Conde B. McCullough, born in Dakota Territory in 1887, was raised and educated in Iowa, earning undergraduate and graduate degrees in civil engineering from Iowa State College. McCullough moved to Oregon in 1916 to teach structural engineering at Oregon Agricultural College (now Oregon State University). In 1919, he went to Salem to take a job state bridge engineer. For eighteen years, McCullough headed the bridge design and construction program of the Oregon State Highway Department (OSHD).
During his years with the OSHD, McCullough became one of the leading bridge engineers in the United States. Several of McCullough's striking bridges span rivers, bays, and inlets along the Oregon Coast Highway (U.S. Highway 101). Most impressive is the mile-long bridge at Coos Bay, a graceful concrete and steel structure of rhythmic beauty. McCullough's work in Oregon—hundreds of structures, including over thirty arched spans—was part of the state's nationally recognized highway system at a time when the automobile first claimed its place in the life and character of America.
The pinnacle of McCullough's career in Oregon was the completion of five major bridges on the Oregon Coast Highway in 1936: the Yaquina Bay Bridge at Newport, the Alsea Bay Bridge at Waldport, the Siuslaw River Bridge at Florence, the Umpqua River Bridge at Reedsport, and the Coos Bay Bridge at North Bend. McCullough was an impassioned promoter of state-sponsored bridge building, which incorporated engineering efficiency with economic practicality and aesthetic appeal. Many of his bridges are rich in architectural detail, with the finest among them embellished with classical, Gothic, and Art Deco/Moderne elements.
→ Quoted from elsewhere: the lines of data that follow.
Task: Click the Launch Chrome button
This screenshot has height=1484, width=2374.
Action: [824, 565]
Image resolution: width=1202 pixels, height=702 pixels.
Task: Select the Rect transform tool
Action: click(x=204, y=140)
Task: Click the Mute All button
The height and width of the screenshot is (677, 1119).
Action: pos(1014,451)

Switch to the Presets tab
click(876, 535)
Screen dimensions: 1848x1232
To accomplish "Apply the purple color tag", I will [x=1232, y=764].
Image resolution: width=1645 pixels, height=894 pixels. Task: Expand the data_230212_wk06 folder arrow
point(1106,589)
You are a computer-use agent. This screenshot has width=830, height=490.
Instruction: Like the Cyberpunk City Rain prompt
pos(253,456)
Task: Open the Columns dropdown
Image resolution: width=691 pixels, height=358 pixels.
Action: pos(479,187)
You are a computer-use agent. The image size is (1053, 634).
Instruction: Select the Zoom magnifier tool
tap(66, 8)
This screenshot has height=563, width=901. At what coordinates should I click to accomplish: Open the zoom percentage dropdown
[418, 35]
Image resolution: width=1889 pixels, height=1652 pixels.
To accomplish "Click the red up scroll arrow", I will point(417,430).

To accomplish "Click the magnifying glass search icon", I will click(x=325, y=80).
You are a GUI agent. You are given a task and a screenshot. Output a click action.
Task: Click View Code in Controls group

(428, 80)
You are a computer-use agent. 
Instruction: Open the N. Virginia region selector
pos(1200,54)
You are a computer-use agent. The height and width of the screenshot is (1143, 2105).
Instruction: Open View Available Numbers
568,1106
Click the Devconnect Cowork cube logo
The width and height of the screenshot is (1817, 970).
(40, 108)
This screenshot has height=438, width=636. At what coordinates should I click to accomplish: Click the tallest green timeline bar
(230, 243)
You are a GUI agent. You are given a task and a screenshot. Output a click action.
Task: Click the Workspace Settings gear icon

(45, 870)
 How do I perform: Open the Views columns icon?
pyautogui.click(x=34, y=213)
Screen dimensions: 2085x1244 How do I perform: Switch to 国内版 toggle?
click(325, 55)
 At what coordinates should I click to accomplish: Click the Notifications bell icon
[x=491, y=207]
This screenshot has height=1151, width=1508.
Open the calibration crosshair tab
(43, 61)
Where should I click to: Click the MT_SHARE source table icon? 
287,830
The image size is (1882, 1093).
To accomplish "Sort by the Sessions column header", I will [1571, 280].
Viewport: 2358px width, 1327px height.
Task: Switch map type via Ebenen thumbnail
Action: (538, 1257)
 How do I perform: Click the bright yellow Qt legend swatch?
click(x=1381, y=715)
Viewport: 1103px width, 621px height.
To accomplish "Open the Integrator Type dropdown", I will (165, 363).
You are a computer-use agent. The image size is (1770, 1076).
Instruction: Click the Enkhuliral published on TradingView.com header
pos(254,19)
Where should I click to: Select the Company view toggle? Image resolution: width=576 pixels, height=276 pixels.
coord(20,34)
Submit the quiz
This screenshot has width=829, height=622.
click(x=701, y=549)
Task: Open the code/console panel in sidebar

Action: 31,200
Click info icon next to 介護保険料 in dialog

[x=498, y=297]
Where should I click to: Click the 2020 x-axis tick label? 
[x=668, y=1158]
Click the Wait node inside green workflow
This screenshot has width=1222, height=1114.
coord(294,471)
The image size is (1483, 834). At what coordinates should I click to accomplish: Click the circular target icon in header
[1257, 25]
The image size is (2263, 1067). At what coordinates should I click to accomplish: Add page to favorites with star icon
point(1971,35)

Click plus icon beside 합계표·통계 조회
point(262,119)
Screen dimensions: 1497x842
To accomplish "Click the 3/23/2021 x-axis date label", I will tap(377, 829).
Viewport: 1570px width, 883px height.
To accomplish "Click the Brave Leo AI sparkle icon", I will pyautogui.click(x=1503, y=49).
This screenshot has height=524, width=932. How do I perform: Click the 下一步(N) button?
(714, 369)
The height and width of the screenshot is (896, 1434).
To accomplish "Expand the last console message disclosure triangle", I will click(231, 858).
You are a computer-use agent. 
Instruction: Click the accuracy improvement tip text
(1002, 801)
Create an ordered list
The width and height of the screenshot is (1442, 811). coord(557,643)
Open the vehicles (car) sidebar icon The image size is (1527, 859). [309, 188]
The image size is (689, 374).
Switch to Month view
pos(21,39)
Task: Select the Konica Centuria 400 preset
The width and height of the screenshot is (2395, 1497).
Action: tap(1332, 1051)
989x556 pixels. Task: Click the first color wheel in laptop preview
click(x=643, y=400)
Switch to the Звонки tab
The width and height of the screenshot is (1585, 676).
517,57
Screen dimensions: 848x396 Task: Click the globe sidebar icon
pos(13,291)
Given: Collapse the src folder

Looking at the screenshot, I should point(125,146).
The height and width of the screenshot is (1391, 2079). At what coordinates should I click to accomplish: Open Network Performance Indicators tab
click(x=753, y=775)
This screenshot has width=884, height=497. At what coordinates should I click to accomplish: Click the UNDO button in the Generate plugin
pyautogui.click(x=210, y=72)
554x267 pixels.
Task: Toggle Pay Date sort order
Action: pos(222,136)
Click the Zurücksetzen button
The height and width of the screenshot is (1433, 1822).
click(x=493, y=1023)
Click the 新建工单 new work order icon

In 1932, McCullough took on the added title of assistant state highway engineer. When design work was completed on the five major Oregon Coast Highway bridges in 1935, he headed to Central America, where he designed several structures for the Inter-American Highway. These included suspension bridges over the Río Chiriqui in Panama, the Río Choluteca in Honduras, and the Río Tamasalupa in Guatemala. When McCullough returned to Oregon in 1937, he left bridge designing for other administrative duties at the OSHD. McCullough died from a stroke in 1946, just weeks short of his fifty-ninth birthday.
In honor of its 125th anniversary in 1999, ENR (formerly the Engineering News-Record), published a list of the people who had made outstanding contributions to the construction industry since 1874. C. B. McCullough was one of the ten bridge engineers who made the list. "Their efforts," ENR believed, "helped shape this nation and the world . . . by developing new analytical tools, equipment, engineering or architectural design." They "dared to span great lengths with the most elegant, constructible and economical solutions possible."
In 2005, twelve of McCullough's bridges were listed in the National Register of Historic Places: the Willamette River (Oregon City) Bridge and eleven spans on the Oregon Coast Highway at the Wilson River, Depoe Bay, Rocky Creek, Yaquina Bay, Ten Mile Creek, Big Creek, Cape Creek, Siuslaw River, Umpqua River, Coos Bay, and Rogue River (Gold Beach).